To avoid some of the problems some sort of scripting language is needed in either the XSL or the libglade2 XML file itself. I am exploring the option to have a library above libglade2 that can execute scheme script from right out of the XML file. With this and a guile binding for Gtk+2 and a guile ferris binding the XSL stylesheets could be made much more powerful. For example, the contents of a entity in another XML file could be sought as the content of a gtktree.

Future trends

The ferriscreate example had some limitations and was a proof of concept and as such included both the dialog running code and much of the generics right in the executable instead of as a shared library. Code that should be shared includes the dialog runner, the XML and XSL handling code, and the code to dump out the Gtk+ GUI to a libglade2 XML file again. Abstraction of this code into a shared library will be a future project.

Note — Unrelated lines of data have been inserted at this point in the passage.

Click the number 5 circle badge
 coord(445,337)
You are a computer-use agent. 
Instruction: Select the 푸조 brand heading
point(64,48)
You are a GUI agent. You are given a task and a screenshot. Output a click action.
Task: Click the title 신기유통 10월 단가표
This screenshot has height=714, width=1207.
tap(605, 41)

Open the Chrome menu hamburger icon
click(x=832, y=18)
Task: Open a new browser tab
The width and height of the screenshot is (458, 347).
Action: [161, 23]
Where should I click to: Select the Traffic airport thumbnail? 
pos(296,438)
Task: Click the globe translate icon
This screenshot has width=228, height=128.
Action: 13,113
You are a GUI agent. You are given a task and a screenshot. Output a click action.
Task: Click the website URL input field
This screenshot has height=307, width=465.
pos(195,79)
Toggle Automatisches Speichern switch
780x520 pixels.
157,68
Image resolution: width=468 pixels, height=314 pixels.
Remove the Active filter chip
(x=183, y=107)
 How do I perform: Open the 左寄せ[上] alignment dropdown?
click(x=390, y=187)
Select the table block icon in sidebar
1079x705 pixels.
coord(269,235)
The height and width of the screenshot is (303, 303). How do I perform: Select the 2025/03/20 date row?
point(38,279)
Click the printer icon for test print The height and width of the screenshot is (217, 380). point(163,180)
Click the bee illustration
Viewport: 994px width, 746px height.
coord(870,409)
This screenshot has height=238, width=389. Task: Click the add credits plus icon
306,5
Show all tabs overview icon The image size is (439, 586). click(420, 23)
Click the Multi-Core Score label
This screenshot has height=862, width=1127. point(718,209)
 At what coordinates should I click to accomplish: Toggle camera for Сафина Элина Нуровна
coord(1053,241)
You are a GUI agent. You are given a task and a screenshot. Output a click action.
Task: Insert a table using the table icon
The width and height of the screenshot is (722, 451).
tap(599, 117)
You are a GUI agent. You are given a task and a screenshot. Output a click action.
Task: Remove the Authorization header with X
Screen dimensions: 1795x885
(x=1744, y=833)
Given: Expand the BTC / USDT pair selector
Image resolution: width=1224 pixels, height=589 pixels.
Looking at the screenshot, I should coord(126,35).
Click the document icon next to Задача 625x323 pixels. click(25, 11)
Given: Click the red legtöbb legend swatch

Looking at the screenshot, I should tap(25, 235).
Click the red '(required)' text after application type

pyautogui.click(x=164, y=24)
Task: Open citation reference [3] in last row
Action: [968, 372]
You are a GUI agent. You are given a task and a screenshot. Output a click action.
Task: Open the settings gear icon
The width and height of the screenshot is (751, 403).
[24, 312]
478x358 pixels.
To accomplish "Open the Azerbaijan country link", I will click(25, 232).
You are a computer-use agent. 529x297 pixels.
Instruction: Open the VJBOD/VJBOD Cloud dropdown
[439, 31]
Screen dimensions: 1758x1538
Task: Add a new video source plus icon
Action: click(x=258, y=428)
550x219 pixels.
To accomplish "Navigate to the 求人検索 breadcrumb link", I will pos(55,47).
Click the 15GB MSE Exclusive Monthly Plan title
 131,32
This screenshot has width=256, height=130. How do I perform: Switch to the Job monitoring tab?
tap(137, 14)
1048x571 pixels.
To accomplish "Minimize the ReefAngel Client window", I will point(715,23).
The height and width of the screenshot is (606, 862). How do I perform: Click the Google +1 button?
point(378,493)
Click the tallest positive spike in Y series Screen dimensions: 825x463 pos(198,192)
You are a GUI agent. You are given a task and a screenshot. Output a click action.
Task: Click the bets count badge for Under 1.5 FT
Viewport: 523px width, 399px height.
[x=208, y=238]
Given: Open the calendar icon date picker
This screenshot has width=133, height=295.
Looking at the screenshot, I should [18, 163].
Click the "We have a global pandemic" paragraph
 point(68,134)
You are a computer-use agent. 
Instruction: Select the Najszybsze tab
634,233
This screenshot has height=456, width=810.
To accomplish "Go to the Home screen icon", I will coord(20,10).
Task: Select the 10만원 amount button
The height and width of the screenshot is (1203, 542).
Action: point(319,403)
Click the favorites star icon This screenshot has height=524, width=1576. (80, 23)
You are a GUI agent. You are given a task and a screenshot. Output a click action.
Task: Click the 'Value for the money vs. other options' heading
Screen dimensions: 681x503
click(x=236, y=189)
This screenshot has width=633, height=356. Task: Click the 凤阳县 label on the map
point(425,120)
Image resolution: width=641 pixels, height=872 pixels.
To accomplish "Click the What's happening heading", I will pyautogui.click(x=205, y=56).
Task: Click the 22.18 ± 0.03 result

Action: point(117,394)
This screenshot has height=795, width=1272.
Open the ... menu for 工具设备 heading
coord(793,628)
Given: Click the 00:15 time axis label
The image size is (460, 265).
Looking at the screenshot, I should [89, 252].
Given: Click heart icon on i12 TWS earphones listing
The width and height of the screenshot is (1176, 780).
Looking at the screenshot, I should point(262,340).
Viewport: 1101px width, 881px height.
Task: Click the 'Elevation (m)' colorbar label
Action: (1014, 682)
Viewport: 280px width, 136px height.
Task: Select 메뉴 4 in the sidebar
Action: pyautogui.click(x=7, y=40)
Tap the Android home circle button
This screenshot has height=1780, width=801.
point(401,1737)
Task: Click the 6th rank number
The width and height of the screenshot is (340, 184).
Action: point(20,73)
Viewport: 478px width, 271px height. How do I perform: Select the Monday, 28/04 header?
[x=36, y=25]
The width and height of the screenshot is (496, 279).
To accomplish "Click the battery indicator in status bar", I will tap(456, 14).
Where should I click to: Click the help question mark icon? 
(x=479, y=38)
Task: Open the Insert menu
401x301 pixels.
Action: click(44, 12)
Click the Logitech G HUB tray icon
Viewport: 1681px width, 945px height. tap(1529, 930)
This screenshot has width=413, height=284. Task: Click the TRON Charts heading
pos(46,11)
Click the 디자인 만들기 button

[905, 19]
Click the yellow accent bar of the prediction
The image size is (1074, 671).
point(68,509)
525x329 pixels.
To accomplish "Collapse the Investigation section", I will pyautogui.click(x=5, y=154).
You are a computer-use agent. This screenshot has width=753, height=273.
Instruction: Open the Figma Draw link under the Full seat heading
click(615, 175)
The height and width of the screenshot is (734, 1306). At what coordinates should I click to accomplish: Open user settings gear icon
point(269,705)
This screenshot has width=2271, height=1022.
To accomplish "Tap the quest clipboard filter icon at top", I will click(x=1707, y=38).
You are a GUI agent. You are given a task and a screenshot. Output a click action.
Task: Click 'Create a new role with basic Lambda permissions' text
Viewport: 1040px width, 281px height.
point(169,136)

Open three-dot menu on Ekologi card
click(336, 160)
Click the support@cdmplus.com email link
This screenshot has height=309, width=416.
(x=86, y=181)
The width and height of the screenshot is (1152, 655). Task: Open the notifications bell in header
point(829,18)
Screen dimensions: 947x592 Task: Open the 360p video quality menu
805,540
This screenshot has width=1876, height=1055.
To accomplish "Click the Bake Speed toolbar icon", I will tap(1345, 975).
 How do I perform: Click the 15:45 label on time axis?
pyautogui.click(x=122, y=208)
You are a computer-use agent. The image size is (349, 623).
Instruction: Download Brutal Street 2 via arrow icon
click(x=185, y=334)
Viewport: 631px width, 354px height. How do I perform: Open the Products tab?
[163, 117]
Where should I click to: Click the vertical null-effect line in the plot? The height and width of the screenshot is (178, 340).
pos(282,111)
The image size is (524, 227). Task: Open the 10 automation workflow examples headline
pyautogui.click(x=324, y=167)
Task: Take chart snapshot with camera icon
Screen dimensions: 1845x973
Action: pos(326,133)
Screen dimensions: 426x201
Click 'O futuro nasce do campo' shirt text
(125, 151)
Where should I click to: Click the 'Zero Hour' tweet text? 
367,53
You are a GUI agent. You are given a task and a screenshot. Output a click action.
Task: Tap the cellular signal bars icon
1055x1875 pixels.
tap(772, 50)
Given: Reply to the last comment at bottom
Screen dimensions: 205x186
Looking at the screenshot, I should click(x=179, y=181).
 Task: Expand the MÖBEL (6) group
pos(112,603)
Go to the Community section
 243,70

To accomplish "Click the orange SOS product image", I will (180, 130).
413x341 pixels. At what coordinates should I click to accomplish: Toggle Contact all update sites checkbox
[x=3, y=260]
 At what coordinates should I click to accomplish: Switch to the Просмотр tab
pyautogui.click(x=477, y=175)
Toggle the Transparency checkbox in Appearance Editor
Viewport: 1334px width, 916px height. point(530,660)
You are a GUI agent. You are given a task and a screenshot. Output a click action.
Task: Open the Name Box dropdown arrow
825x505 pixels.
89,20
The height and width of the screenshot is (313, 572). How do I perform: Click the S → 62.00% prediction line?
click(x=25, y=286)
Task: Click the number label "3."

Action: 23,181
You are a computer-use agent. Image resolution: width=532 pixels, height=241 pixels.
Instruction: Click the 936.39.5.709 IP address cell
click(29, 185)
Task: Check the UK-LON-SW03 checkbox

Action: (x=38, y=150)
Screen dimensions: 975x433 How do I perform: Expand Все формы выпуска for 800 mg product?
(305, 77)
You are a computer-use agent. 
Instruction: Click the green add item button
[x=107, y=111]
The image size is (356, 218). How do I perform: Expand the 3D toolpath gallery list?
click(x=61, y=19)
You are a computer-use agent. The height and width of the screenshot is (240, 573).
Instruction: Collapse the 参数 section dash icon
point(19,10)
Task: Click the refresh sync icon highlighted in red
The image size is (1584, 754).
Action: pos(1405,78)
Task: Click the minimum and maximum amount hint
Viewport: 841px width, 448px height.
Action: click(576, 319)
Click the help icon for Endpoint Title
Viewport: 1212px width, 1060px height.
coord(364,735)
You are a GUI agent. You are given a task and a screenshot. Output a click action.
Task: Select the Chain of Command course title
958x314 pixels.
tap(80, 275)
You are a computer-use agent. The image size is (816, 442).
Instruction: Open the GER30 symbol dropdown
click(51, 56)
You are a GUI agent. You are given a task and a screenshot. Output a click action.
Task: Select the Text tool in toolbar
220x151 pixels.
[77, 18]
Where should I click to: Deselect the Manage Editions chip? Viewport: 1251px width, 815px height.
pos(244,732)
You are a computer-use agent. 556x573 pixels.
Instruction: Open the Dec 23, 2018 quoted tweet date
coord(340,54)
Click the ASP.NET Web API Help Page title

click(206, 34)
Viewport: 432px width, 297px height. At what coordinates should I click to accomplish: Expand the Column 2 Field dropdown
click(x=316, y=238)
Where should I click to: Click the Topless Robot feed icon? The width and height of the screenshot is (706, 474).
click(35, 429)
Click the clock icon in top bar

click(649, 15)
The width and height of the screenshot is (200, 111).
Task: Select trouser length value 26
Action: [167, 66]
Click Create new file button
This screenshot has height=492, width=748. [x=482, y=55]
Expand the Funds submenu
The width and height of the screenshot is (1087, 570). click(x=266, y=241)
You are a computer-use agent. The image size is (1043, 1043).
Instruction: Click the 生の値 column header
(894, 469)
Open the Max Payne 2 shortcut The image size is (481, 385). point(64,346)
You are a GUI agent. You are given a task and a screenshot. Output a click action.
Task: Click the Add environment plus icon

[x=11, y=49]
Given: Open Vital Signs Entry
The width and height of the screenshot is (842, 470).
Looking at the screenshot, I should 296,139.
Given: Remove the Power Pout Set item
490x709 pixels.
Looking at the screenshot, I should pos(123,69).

Many of the new Gtk+2 widgets are not usable directly to the libglade XML file. Though a gtktreeview and gtktreestore may be creatable from the libglade XML file they can not be directly populated. I hope to add some new Gtk+ types to the shared dialog running library to allow more gtk+2 widgets to be directly usable from the libglade file. For example, I will be creating a gtktreestore subclass that has a property for a content-url and maybe a inline-content, this will allow the libglade to set that property from the XML directly.

Exploration of scripting from within the XML file is on the cards. Current projects such as BML [BML] are being explored for ideas in this field. While I don't think writing large applications in this style to be common, hooking up Gtk signals to effect other parts of the GUI and to call scheme code to validate data would be very handy.

Presenting a drop down list of past XML documents in the dialog would be nice. Using this the user can reuse past form data or even have bookmarks to them so that favorite XML responses can be quickly selected. This would also help ferriscreate because it could have a history list for each logical type. Thus one could make a png image like the 4th last png made.

The creation of a web based version would be interesting. Though the model is more web than desktop centric I fear that the richness that even the current limited XSD examples from ferris provide would make a web based solution require much Javascript to compete with the Gtk+ widget solution.